Bookworms bring in big bucks at RESThe Rosemount Elementary School Reading Rocks read-a-thon raised more than $25,000 for the school
By: Nathan Hansen, Rosemount Town Pages
If you were looking for a Rosemount Elementary School student late last month, you likely would have found him curled up somewhere with a good book.
For two weeks in late October RES students dedicated hours of their time to reading as part of the school’s Reading Rocks read-a-thon. The event has become a tradition at RES, part literacy promotion and part fundraiser. This year, students’ efforts brought in more than $25,000 for the school.
That’s a whole lot of cash, and students did a whole lot of reading to earn it. According to Sarah Rothstein, who was in charge of organizing this year’s event, the 424 students who participated in Reading Rocks read a total of 227,137 minutes. That’s nearly 536 minutes – about 8.9 hours – per student over a two-week period.
RES has made an effort in recent years to get out of the business of selling things like wrapping paper or magazines as fundraisers. This way, students focus on something that helps them academically, and the school gets to keep more of the money that comes in, rather than paying it out to the company that organizes the fundraiser.
In some cases, RES has paid out as much as half of its fundraiser profits to outside companies. With Reading Rocks, the only expense was a few prizes – mostly books and t-shirts – for students who hit certain goals.

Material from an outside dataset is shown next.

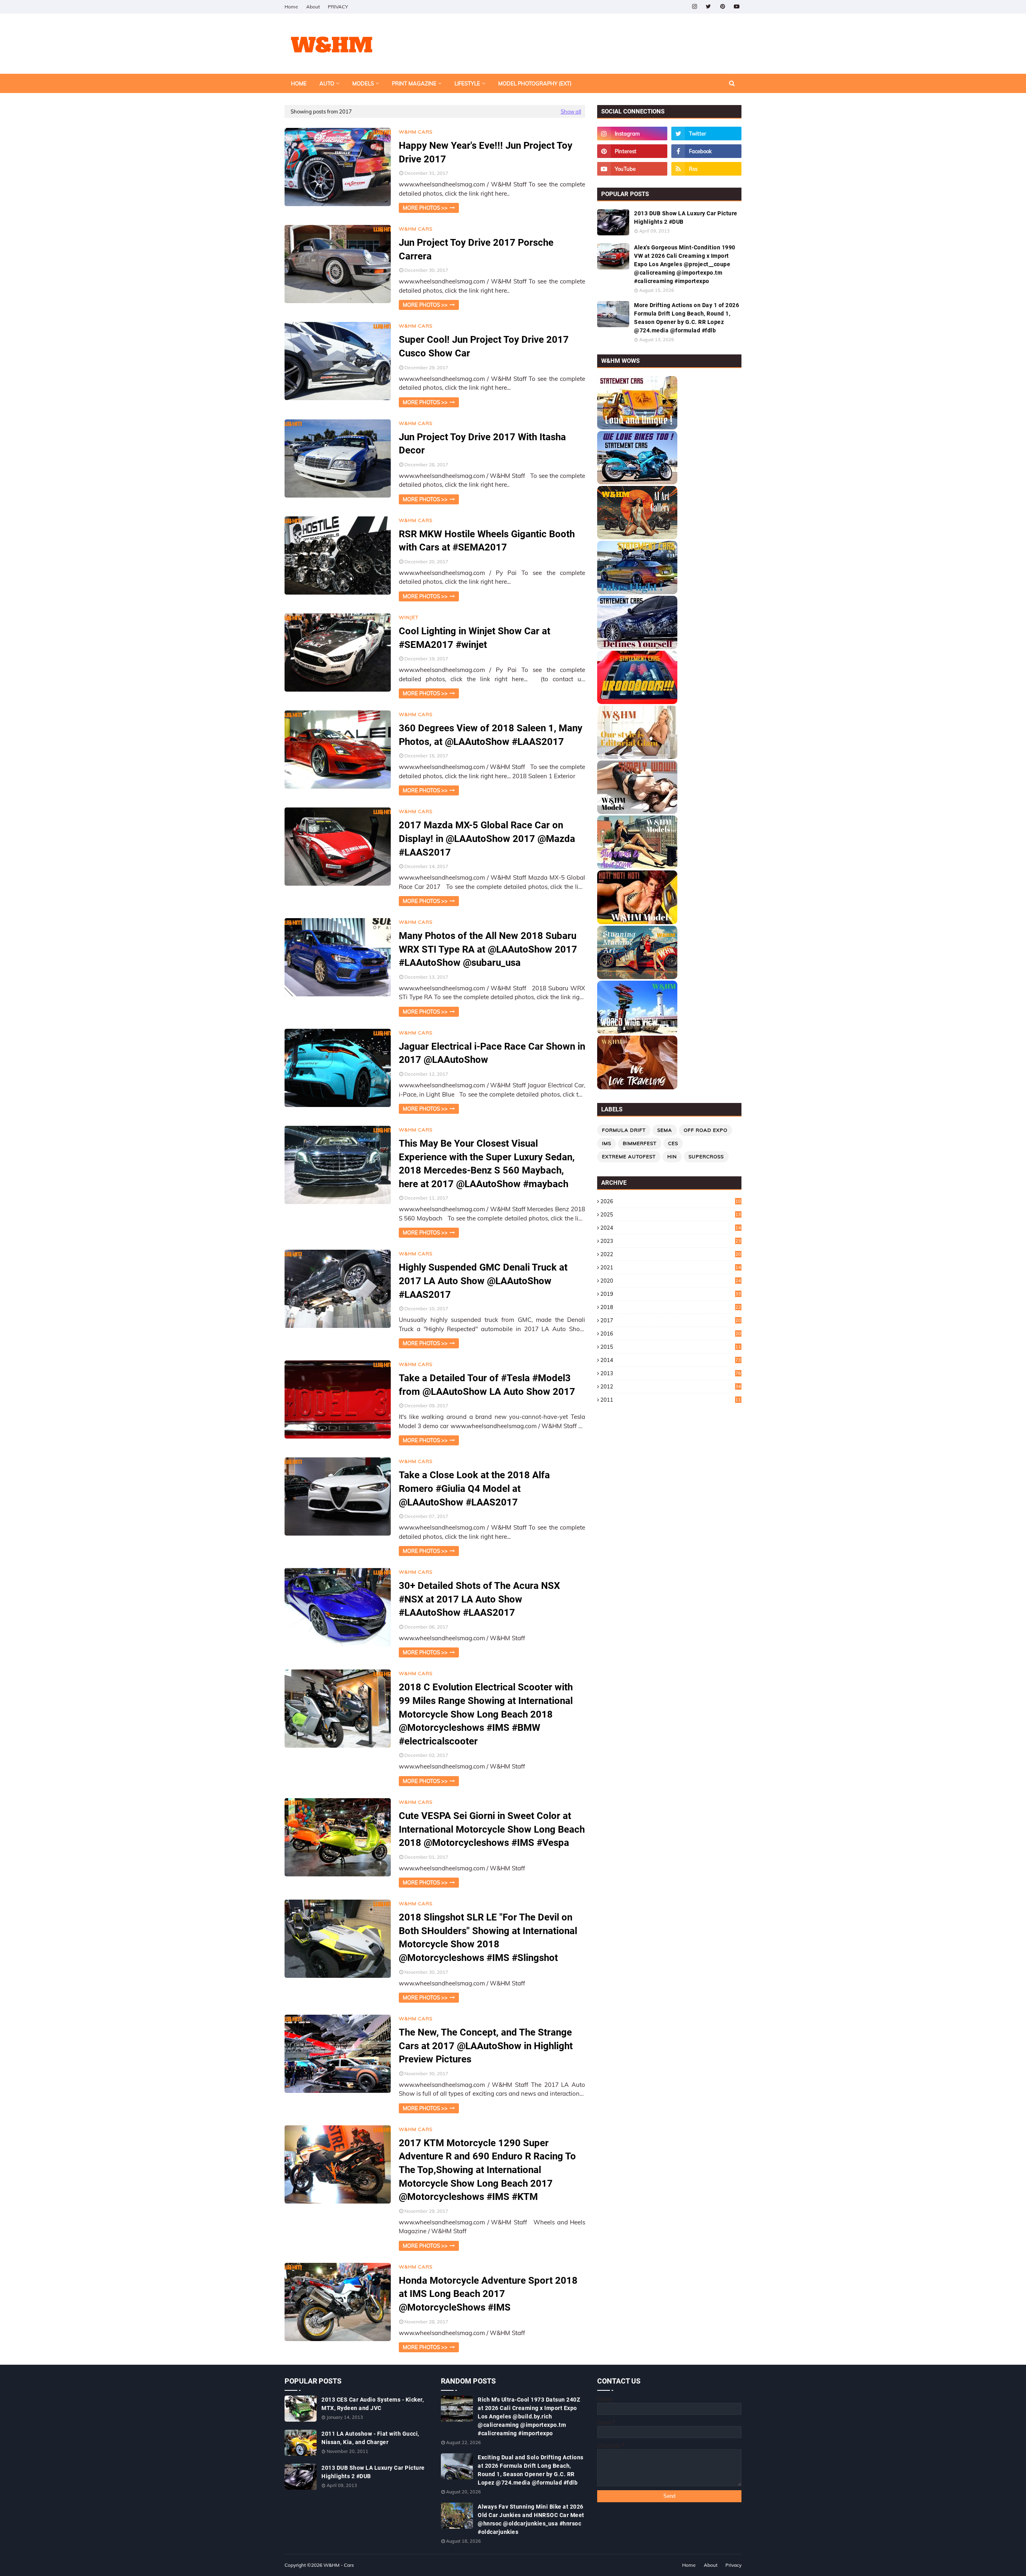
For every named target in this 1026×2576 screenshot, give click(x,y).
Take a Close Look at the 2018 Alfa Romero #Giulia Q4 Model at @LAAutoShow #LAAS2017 (474, 1488)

“The cool thing for us is, it’s not an easy time for schools or non-profits and (parent-teacher organizations) in terms of revenue and budget,” RES principal Tom Idstrom said. “It’s not easy for families, either. To add another fundraiser onto people’s plate is not always what we need to do. The beauty of this read-a-thon is, it’s what we believe in.”
Idstrom led a student assembly at the beginning of the Reading Rocks campaign to get students excited about the project, and Rothstein said the effort worked. Not all of the school’s 665 students participated, but those who did were eager to talk about how much they’d been reading or how many pledges they’d collected.
“I would walk down the halls and kids would stop me and say, ‘You’re right, reading does rock,’ because I was known as the Reading Rocks lady,” Rothstein said.
Reading wasn’t the only motivation, though. As a reward for hitting their goal of $25,000, Idstrom spent a night camping on the roof of the school at the end of the drive. Rothstein said seeing the principal on the roof was a big selling point for students.
“That was a lot of their pitches for the people to pledge them,” she said. “Not, ‘I’m reading a lot,’ but ‘If we raise money, he’ll sleep on the roof.’”
Idstrom brought his tent onto the roof and was there to greet students when they arrived for school the next day.
Idstrom spent a similar night on the roof two years ago, but last year students fell short of their goal.
Idstrom said the success of the event was worth the night of roughing it.
“It’s great to see the excitement for reading,” he said. “Kids were bragging about the number of minutes they’ve read to the adults in the building.”